El dióxido de carbono (CO2) es un gas presente de manera natural en la atmósfera y que está relacionado con los procesos vitales.

Los seres vivos cuando respiramos ‘quemamos’ las materias orgánicas con el oxígeno atmosférico y desprendemos CO2, pero las plantas verdes toman este gas y, con ayuda de la luz, lo transforman en materia orgánica, que nos sirve de alimento a los seres que no tenemos esa capacidad de crear materia orgánica a partir de materia inorgánica.

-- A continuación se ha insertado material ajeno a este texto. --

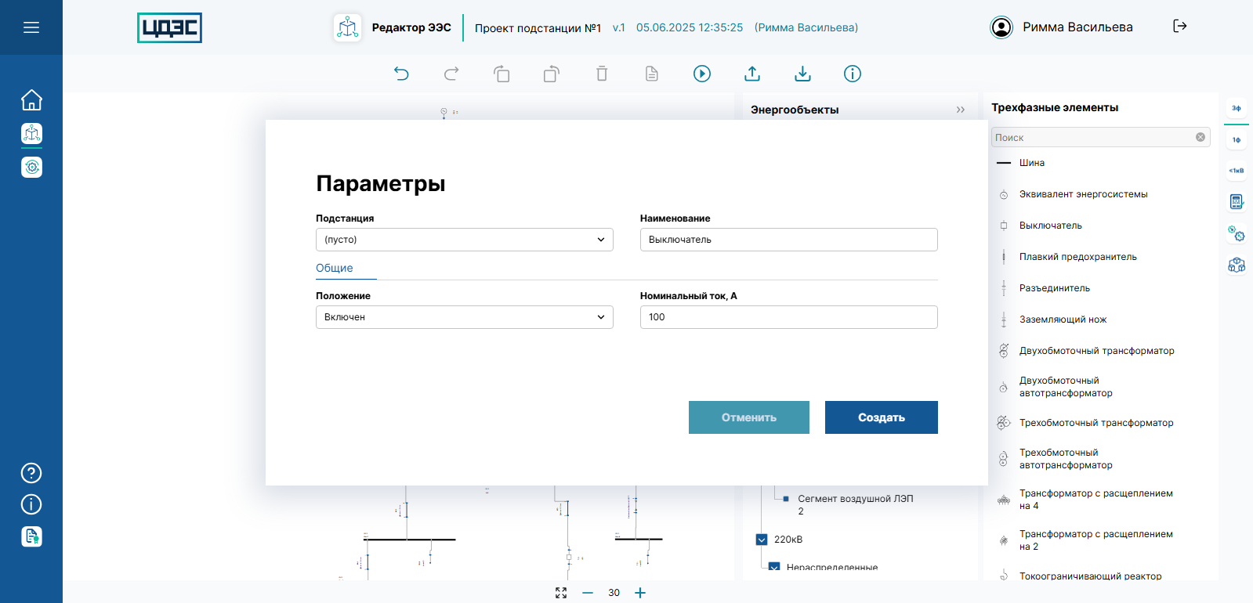Select the Общие tab
Image resolution: width=1253 pixels, height=603 pixels.
click(335, 268)
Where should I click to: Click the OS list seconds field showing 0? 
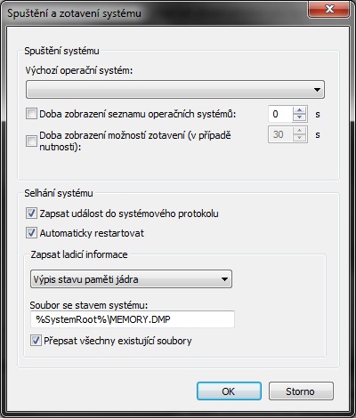tap(280, 114)
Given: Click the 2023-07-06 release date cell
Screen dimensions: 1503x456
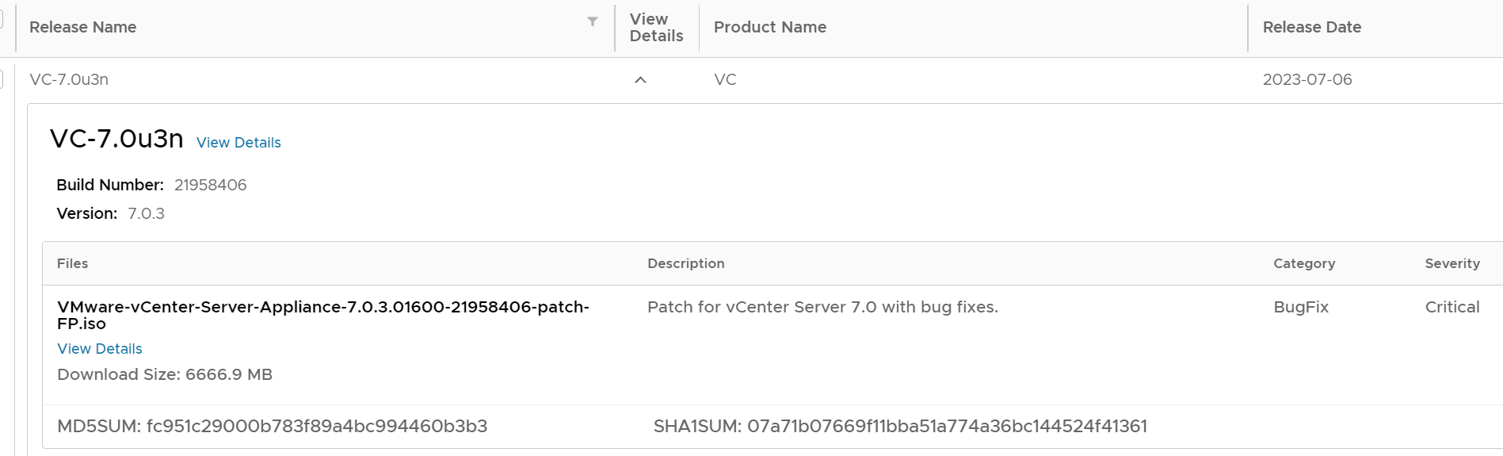Looking at the screenshot, I should click(x=1307, y=79).
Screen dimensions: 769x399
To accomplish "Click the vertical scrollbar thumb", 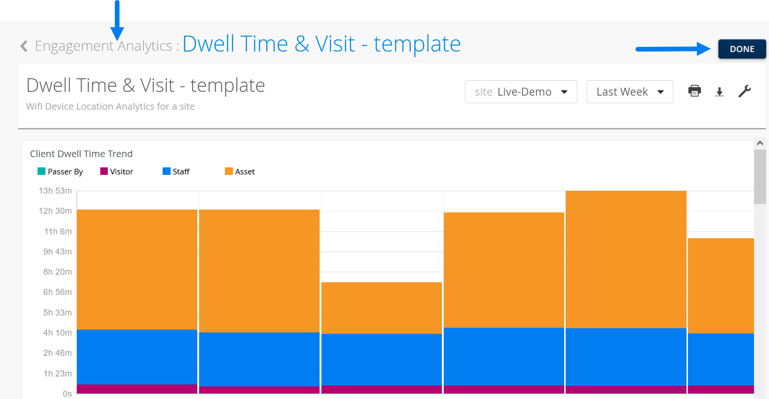I will [x=760, y=176].
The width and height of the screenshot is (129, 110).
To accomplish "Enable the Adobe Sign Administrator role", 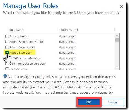I will (7, 42).
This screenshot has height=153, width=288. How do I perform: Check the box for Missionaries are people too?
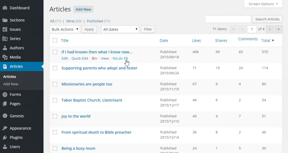[55, 84]
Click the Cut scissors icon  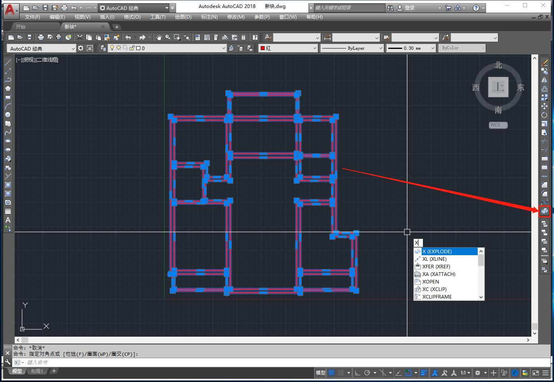(x=80, y=37)
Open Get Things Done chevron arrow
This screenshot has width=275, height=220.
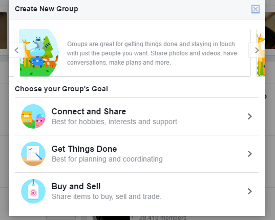[x=250, y=154]
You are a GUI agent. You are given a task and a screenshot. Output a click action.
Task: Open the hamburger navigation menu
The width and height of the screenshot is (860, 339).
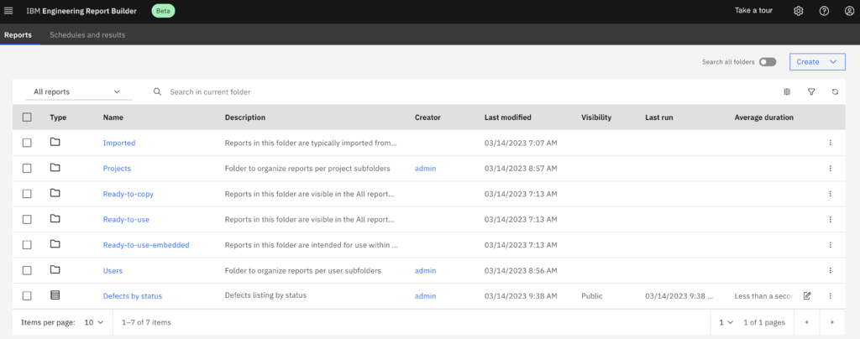pyautogui.click(x=9, y=11)
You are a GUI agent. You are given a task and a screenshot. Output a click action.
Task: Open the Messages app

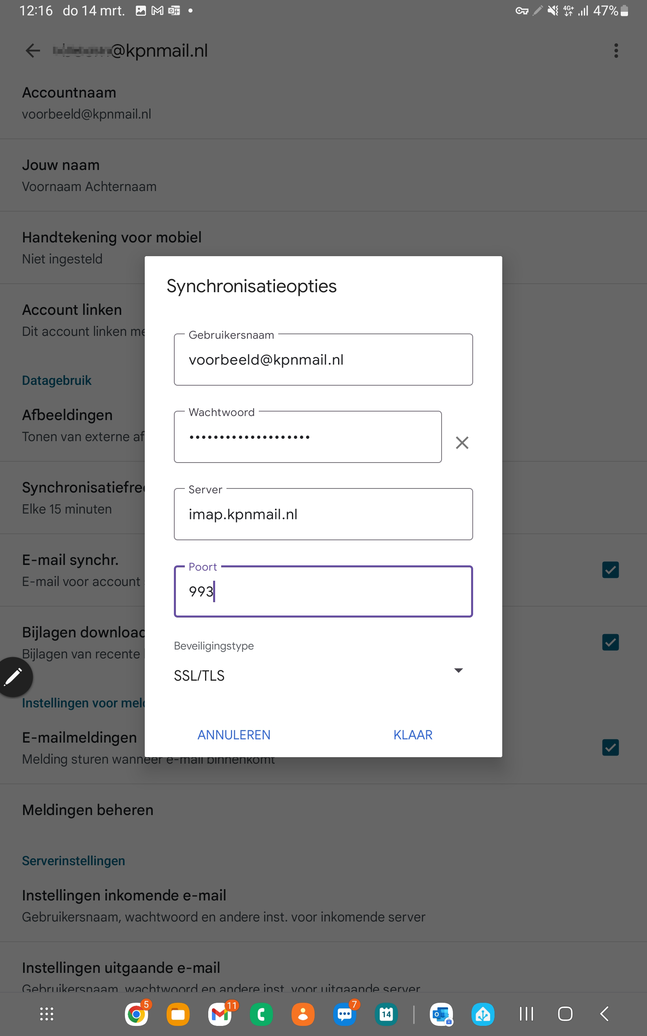[345, 1014]
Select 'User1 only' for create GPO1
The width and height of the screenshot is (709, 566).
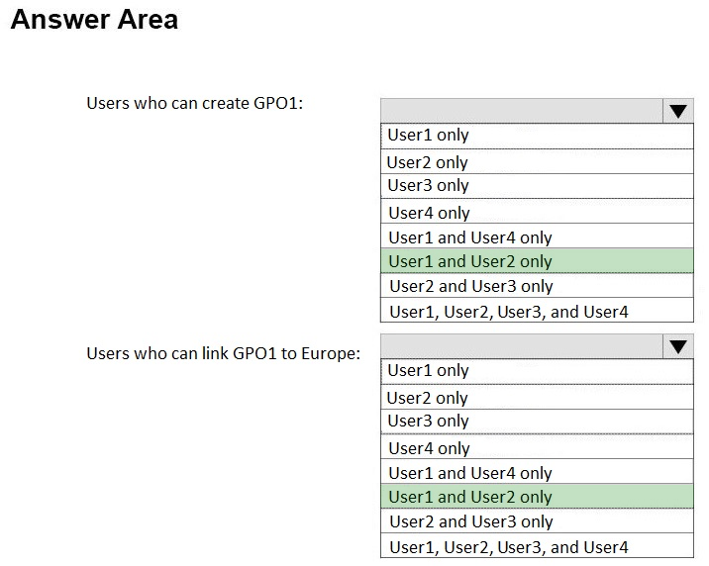click(537, 136)
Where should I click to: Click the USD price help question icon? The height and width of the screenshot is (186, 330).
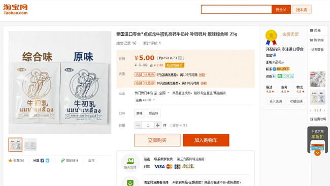pyautogui.click(x=180, y=58)
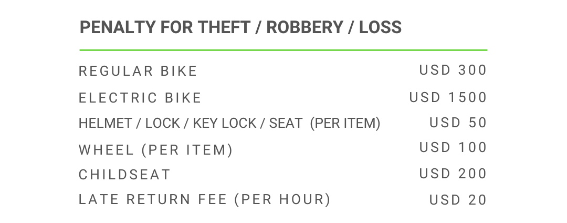567x223 pixels.
Task: Click the USD 100 price
Action: tap(453, 147)
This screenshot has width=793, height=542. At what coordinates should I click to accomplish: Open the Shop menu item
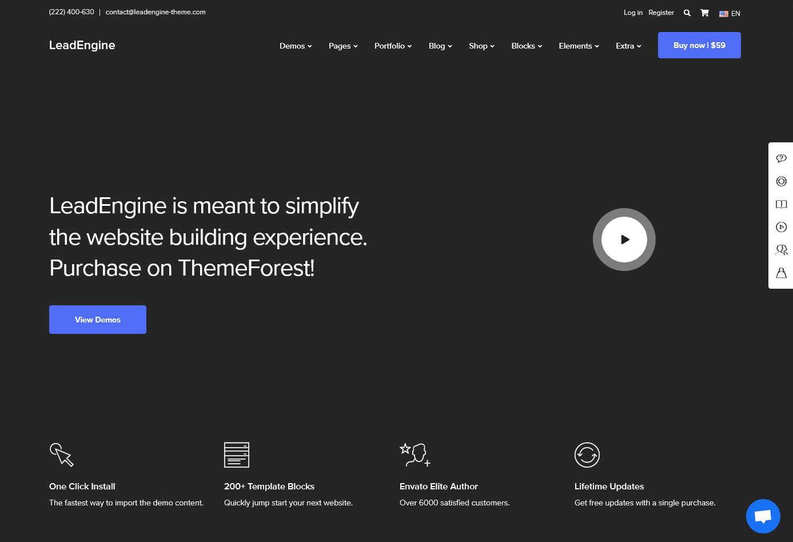481,46
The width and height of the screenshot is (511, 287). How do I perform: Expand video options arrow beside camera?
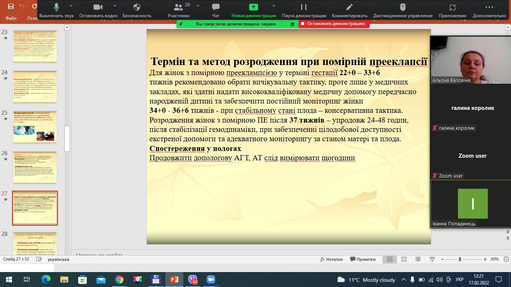click(115, 6)
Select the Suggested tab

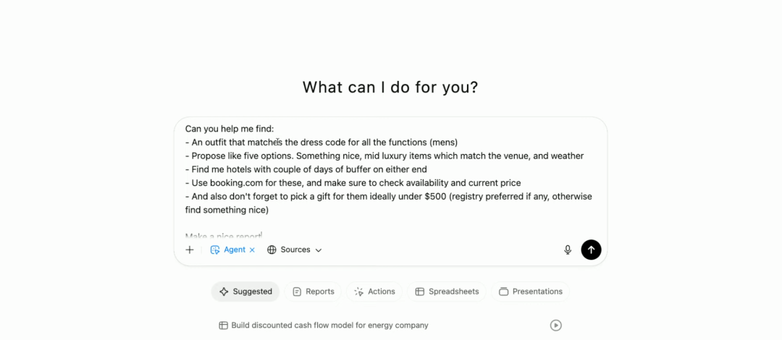click(245, 292)
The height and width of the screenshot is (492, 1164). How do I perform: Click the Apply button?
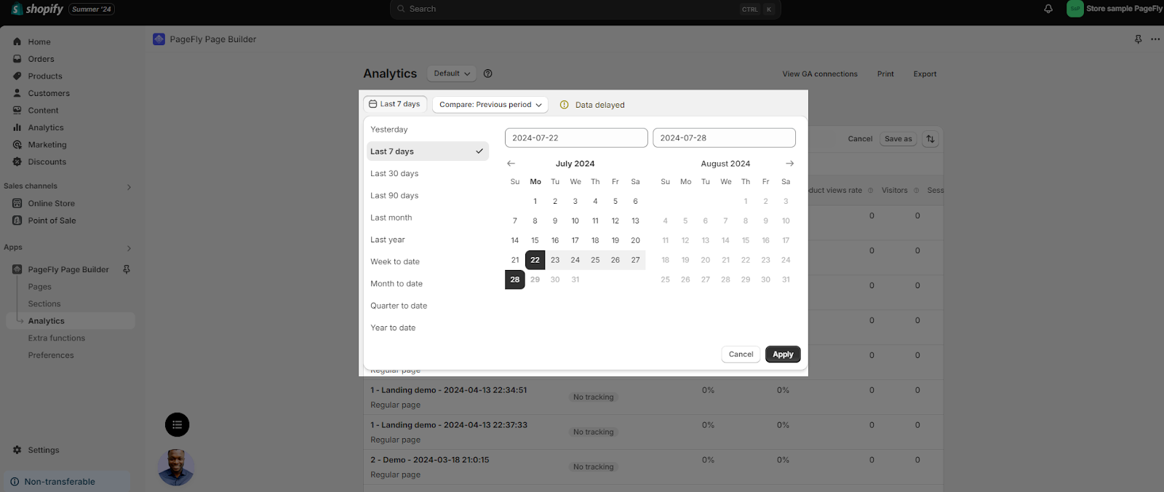[783, 354]
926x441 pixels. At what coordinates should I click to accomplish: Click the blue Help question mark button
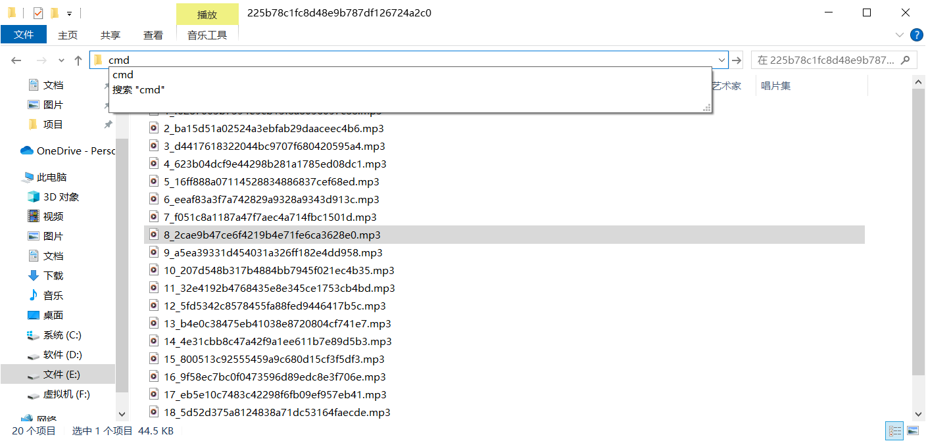(916, 35)
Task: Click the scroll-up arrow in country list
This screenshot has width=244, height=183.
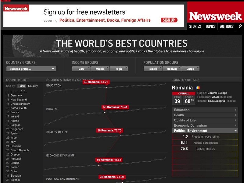Action: pos(23,90)
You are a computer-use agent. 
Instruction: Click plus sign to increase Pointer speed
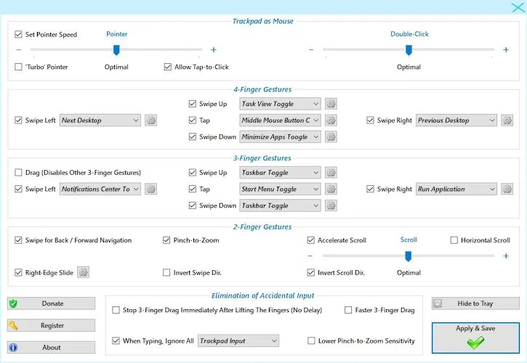(x=213, y=50)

Ahora bien, el dióxido de carbono también se produce cuando se queman materias carbonadas, como el carbón, la madera o los combustibles fósiles (gases licuados del petróleo, gas natural, gasolina o gasóleo). Si su emisión no se ve compensada adecuadamente por su fijación, aumenta su concentración en la atmósfera y contribuye al calentamiento del planeta, ya que al no dejar disiparse la radiación infrarroja provoca el ‘efecto invernadero’, pues es el segundo gas atmosférico, tras el vapor de agua, que contribuye a dicho fenómeno. Por otro lado, al absorberse en el agua se forma ácido carbónico (H2CO3), que podría influir en algunos ecosistemas, como los arrecifes de coral.